For a large manufacturer with 500+ dealer accounts, multi-warehouse inventory, complex pricing hierarchies, and ERP systems requiring deep integration, the enterprise platforms deliver capabilities the lower-tier tools can’t match.

For a manufacturer with 50-150 dealer accounts, a stable SKU catalog, and a need for customer-specific pricing with net terms, the core feature gap is much smaller than the price gap.

What You Get at $20-100/mo

Purpose-built wholesale portals in this range typically offer: customer account management with tiered pricing, net-30/60 terms per account, purchase order reference fields, matrix ordering for variants, basic catalog management, and a buyer-facing portal.

That list covers the ordering workflow for most mid-market manufacturers and distributors. The features missing at this price point are primarily enterprise-specific: multi-warehouse allocation, complex approval workflows, headless API architecture, and deep ERP bidirectional sync.

Total Cost of Ownership

The $20-100/mo price is only one side of the equation. You’re also saving on:

  • No implementation agency (self-service setup)
  • No required third-party apps (net terms, PO management are built in)
  • No transaction fees on order volume
  • No revenue-based pricing that scales with your wholesale growth

For a manufacturer running $500,000/year in wholesale volume, this can mean $30,000-$80,000 in avoided costs compared to a Shopify Plus stack or BigCommerce B2B implementation.

Q&A

Can you get real B2B ecommerce features for under 100 dollars per month?

Yes. Several B2B platforms offer net terms, buyer-specific pricing, and matrix ordering under 100 dollars per month. OrderDock starts at 20 dollars per month. The 2,300-dollar-per-month Shopify Plus price point is not the floor for wholesale ordering. It is the ceiling for retail platforms.

Q&A

What B2B features do budget platforms typically lack?

Most platforms under 100 dollars per month include core ordering features but may limit integrations, user seats, or catalog size. Check for native net terms, matrix ordering, and buyer-specific pricing in the base plan. If these require add-ons, the real cost exceeds the advertised price.

Can you run real B2B wholesale on a platform under $100/mo?
Yes, for mid-market operations with established dealer accounts. Purpose-built wholesale portals at $20-99/mo include net terms, customer pricing, and PO workflows. The features you lose at this price point are enterprise-specific: complex multi-warehouse allocation, deep ERP integration, and custom approval hierarchies.
What does a $20/mo wholesale portal miss compared to a $2,300/mo platform?
Consumer retail features: DTC storefront, consumer marketing tools, abandoned cart automation, and influencer discount systems. For wholesale-only operations, these omissions are not losses.
Will a cheap B2B platform make my buyers less likely to order?
Buyer adoption depends on usability, not platform cost.
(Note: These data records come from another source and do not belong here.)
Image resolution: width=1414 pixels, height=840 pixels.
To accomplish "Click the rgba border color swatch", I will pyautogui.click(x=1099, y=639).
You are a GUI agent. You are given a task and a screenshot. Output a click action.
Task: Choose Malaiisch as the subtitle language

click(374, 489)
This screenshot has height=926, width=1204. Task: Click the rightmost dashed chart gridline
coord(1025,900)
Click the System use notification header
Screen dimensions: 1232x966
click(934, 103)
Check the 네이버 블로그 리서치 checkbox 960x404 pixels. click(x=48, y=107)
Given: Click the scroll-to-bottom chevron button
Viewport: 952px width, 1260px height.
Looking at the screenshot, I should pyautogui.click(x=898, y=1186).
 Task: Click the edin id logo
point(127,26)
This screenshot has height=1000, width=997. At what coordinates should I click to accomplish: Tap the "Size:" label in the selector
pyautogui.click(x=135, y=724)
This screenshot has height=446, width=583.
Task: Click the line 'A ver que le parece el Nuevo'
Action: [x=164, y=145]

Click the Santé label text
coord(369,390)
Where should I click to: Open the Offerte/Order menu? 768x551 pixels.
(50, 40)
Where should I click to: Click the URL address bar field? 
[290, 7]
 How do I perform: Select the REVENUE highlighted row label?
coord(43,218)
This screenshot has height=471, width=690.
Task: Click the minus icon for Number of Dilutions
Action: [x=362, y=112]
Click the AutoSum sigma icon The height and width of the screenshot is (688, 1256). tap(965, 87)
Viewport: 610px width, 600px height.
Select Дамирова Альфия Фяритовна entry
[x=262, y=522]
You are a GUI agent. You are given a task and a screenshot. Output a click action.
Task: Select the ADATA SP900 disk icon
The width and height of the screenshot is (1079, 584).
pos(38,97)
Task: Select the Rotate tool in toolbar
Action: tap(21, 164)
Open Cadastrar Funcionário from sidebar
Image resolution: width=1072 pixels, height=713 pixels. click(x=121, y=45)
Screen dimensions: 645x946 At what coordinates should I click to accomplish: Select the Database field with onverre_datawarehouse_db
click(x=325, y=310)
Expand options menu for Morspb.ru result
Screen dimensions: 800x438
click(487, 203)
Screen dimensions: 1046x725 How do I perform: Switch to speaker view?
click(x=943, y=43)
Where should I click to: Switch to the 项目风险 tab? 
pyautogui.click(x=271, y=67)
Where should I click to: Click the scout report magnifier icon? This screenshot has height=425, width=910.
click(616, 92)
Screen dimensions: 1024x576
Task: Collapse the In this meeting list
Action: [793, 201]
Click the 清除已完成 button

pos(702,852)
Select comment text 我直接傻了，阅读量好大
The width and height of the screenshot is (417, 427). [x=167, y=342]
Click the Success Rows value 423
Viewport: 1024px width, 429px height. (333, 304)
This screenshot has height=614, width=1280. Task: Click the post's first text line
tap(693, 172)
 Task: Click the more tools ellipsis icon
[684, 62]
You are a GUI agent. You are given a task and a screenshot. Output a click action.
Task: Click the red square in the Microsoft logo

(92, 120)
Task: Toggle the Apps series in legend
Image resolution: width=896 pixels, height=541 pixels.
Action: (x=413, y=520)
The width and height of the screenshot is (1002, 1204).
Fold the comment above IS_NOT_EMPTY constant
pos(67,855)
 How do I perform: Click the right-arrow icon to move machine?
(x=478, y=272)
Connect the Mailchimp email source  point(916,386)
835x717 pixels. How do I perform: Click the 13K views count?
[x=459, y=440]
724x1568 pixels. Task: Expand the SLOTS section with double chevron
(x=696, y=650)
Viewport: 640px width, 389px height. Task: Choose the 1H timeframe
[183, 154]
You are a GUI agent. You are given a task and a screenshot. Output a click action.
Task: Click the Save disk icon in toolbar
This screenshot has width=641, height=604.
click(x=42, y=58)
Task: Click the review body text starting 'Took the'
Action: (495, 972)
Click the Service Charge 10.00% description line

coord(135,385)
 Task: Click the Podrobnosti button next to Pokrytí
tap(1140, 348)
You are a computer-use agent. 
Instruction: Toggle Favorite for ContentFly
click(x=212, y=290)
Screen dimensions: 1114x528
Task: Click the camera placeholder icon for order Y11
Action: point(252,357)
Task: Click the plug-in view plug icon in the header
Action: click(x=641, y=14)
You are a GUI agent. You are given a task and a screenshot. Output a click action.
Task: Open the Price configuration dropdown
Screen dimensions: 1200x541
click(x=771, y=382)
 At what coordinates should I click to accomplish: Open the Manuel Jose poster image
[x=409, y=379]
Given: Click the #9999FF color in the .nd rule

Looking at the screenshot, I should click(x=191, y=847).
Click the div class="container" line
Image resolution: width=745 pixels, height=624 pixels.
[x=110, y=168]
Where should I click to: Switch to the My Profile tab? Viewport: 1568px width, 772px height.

Buyers care that their pricing is correct, the ordering flow is fast, and they can submit a PO number. If those things work, the platform cost is invisible to them.
Is there a hidden cost in lower-priced wholesale platforms?
Watch for per-order fees, transaction percentages, and app requirements for features advertised as included. Always ask: is net terms management a core feature or does it require a third-party app?